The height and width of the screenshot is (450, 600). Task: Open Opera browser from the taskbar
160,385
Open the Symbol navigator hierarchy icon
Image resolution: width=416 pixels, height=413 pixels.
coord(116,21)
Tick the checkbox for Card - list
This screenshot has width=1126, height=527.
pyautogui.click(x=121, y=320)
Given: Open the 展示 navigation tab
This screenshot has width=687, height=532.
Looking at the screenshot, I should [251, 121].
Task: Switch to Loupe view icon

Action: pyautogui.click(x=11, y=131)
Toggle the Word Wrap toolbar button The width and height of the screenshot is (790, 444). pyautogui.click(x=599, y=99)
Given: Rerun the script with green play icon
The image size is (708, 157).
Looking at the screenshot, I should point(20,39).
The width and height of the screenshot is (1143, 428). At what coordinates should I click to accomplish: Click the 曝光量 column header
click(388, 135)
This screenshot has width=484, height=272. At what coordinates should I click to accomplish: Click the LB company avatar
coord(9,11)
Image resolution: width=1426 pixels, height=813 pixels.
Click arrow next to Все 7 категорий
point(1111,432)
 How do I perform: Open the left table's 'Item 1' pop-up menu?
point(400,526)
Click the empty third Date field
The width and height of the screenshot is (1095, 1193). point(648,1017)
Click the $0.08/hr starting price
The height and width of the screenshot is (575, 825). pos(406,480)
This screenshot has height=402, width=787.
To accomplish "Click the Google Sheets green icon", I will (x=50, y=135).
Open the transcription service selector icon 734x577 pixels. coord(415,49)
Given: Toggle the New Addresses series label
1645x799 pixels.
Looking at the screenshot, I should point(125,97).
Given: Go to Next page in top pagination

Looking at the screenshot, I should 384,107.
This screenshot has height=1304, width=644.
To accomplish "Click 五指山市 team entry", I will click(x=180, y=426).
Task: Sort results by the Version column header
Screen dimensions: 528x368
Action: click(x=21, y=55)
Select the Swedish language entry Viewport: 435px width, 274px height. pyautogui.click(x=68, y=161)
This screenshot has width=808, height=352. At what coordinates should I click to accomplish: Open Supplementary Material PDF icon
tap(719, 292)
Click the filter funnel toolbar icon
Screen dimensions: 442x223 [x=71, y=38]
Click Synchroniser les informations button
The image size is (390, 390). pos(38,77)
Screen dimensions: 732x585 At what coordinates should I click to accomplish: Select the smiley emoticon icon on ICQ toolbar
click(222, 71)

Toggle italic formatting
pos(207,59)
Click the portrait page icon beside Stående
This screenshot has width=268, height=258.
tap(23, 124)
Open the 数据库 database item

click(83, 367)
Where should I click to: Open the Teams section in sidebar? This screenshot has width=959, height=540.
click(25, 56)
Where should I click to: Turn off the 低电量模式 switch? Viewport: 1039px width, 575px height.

Aim of the exercise
Each line of the material above needs to be returned exactly as written.

Written reply
The height and width of the screenshot is (450, 600). Task: Open Opera browser from the taskbar
160,385
Open the Symbol navigator hierarchy icon
Image resolution: width=416 pixels, height=413 pixels.
coord(116,21)
Tick the checkbox for Card - list
This screenshot has width=1126, height=527.
pyautogui.click(x=121, y=320)
Given: Open the 展示 navigation tab
This screenshot has width=687, height=532.
Looking at the screenshot, I should [251, 121].
Task: Switch to Loupe view icon

Action: pyautogui.click(x=11, y=131)
Toggle the Word Wrap toolbar button The width and height of the screenshot is (790, 444). pyautogui.click(x=599, y=99)
Given: Rerun the script with green play icon
The image size is (708, 157).
Looking at the screenshot, I should point(20,39).
The width and height of the screenshot is (1143, 428). At what coordinates should I click to accomplish: Click the 曝光量 column header
click(388, 135)
This screenshot has width=484, height=272. At what coordinates should I click to accomplish: Click the LB company avatar
coord(9,11)
Image resolution: width=1426 pixels, height=813 pixels.
Click arrow next to Все 7 категорий
point(1111,432)
 How do I perform: Open the left table's 'Item 1' pop-up menu?
point(400,526)
Click the empty third Date field
The width and height of the screenshot is (1095, 1193). point(648,1017)
Click the $0.08/hr starting price
The height and width of the screenshot is (575, 825). pos(406,480)
This screenshot has height=402, width=787.
To accomplish "Click the Google Sheets green icon", I will (x=50, y=135).
Open the transcription service selector icon 734x577 pixels. coord(415,49)
Given: Toggle the New Addresses series label
1645x799 pixels.
Looking at the screenshot, I should point(125,97).
Given: Go to Next page in top pagination

Looking at the screenshot, I should 384,107.
This screenshot has height=1304, width=644.
To accomplish "Click 五指山市 team entry", I will click(x=180, y=426).
Task: Sort results by the Version column header
Screen dimensions: 528x368
Action: click(x=21, y=55)
Select the Swedish language entry Viewport: 435px width, 274px height. pyautogui.click(x=68, y=161)
This screenshot has width=808, height=352. At what coordinates should I click to accomplish: Open Supplementary Material PDF icon
tap(719, 292)
Click the filter funnel toolbar icon
Screen dimensions: 442x223 [x=71, y=38]
Click Synchroniser les informations button
The image size is (390, 390). pos(38,77)
Screen dimensions: 732x585 At what coordinates should I click to accomplish: Select the smiley emoticon icon on ICQ toolbar
click(222, 71)

Toggle italic formatting
pos(207,59)
Click the portrait page icon beside Stående
This screenshot has width=268, height=258.
tap(23, 124)
Open the 数据库 database item

click(83, 367)
Where should I click to: Open the Teams section in sidebar? This screenshot has width=959, height=540.
click(25, 56)
Where should I click to: Turn off the 低电量模式 switch? Viewport: 1039px width, 575px height.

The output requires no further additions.